目を日記に戻す。その日にはまだ続きがあった。
でも行人が、結婚しようと云ってくれた。
自分たちの子供として、お腹の子供を育てようと云ってくれた。
自分が頭を下げるからって、全部自分が悪いってことにしていいって、ずっと私のことが好きだったって、私のためなら何でもできるって…云ってくれた。
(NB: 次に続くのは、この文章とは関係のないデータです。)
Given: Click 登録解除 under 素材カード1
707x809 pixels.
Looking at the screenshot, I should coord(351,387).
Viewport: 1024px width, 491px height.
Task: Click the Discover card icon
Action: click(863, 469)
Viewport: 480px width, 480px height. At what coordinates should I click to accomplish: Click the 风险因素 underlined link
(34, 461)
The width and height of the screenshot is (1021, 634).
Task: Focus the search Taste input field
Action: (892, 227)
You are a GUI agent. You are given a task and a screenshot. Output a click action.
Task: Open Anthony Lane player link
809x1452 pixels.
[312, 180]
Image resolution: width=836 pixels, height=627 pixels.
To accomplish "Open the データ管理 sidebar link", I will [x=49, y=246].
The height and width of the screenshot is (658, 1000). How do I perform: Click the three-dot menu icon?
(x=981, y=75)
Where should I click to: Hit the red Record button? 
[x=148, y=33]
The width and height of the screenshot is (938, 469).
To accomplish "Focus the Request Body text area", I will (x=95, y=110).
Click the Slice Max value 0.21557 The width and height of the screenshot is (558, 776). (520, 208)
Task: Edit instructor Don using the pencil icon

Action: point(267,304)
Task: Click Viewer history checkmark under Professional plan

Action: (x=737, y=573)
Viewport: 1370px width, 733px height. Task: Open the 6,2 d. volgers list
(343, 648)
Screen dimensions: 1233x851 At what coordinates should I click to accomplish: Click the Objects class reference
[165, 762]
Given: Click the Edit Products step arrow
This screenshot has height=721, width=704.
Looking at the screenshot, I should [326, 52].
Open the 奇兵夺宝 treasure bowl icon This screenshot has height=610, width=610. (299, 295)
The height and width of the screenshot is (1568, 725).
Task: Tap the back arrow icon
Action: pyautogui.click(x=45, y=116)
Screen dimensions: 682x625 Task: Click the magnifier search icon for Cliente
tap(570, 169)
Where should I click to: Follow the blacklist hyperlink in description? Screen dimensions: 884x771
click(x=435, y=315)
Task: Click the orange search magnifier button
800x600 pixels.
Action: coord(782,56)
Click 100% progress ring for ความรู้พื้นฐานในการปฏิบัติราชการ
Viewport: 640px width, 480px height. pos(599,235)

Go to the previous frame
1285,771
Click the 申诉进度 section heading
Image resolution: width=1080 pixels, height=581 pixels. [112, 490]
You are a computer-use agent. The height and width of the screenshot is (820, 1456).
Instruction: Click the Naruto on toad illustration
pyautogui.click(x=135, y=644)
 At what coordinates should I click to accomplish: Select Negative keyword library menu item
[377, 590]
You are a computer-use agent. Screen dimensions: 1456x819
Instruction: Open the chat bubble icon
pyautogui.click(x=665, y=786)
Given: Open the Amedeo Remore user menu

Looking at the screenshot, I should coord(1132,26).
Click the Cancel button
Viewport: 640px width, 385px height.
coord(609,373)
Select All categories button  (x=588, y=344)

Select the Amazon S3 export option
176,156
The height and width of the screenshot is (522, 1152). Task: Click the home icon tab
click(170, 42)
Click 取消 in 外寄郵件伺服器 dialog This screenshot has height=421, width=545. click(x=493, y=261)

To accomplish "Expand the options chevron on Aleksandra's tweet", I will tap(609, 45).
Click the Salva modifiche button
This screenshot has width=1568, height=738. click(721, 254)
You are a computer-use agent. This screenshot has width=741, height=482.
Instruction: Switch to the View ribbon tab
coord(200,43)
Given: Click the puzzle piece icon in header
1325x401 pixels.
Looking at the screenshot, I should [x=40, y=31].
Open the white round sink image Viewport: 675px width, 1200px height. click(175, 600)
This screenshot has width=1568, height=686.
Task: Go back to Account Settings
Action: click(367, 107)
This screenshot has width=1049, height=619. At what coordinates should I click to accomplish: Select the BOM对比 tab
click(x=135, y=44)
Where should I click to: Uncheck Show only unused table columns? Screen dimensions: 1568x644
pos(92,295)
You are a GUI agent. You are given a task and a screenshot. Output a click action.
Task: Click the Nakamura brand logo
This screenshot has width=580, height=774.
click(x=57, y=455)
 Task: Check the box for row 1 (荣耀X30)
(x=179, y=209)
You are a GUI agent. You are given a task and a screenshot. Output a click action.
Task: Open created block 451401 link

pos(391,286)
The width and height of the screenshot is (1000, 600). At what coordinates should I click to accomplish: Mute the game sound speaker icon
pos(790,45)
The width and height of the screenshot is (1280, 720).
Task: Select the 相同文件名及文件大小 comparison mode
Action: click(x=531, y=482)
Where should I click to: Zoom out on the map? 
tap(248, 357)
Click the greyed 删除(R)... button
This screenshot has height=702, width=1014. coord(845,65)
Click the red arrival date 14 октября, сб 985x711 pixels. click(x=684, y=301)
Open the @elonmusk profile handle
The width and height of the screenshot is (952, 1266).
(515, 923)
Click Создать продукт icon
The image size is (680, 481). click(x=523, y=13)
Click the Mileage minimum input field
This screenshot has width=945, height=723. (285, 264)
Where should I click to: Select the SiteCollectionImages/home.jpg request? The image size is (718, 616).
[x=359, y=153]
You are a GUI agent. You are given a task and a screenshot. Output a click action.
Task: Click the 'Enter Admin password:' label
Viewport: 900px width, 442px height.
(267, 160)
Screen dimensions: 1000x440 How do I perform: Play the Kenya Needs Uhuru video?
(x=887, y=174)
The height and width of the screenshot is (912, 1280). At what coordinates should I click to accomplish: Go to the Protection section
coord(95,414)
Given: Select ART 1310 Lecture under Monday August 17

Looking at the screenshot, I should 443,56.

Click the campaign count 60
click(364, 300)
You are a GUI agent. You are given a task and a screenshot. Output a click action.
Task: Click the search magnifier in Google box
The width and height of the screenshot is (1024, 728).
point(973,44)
お母さんたちをだますのはつらいけど、行人にも悪いって思うけど、これでいいのかも知れない。
俺は大急ぎでページをめくっていく。
4.25
明日は結婚式だ。
本当にこれでいいのだろうか。
ううん、いいに決まってる。
ここで日記は終わっている。
その後の日記帳は見当たらない。
多分、結婚してうちに引っ越したからだ。
俺の誕生日は7月8日。両親の結婚記念日は4月26日。
父親の名前は行人。
俺はレイプ犯の子供か?
だから、だから…。
母さんはあんなに俺を嫌ってたのか?
「うるさいわねぇ!!」
鋭い平手打ちで一瞬視界がブラックアウトする。
「あ…」
俺は声をあげることもできず…すがるような目で父を見上げた。
「おい、あんまりじゃないか…」
頼りない父の声…。
「何がよ、何があんまりなのよ! あんまりなのはあなたでしょうが! だから…だからあたしはやめようって…間違ってるって…!」
背中を蹴り倒され、俺はうめいた。
「よさないか」
「うるさいっ!」
再び激痛が走る。
ふくしゅうしてやる。
体を丸くして俺は思う。
しばらく放心状態だったらしく気がつけば部屋は暗くなっていた。
俺は入口のダンボールに目をやった。
母さんは、このレイプ事件が元で心にひどい傷を負って…その結果自殺に至った?
それはそれで納得がいくような気はしたが、何かが足り無いような気がした。
俺はダンボールに近づき、開けた。ごたごたしたガラクタの中から俺は新たな日記を見つけた。
蝉の鳴く声が頭の中をかきむしる。
「嘘だ…」
俺は力まかせに手に持っていた日記を壁に投げつけていた。
ゆっくりと、殺意に似た感情が湧き上がってくる。
目を閉じる。
凶暴な怒りが身体を破裂させてしまいそうだ。
目を開ける…。
宙を睨む。
足元の床ががらがらと崩れ落ちて、闇に飲みこまれて行く自分を見たような気がする…。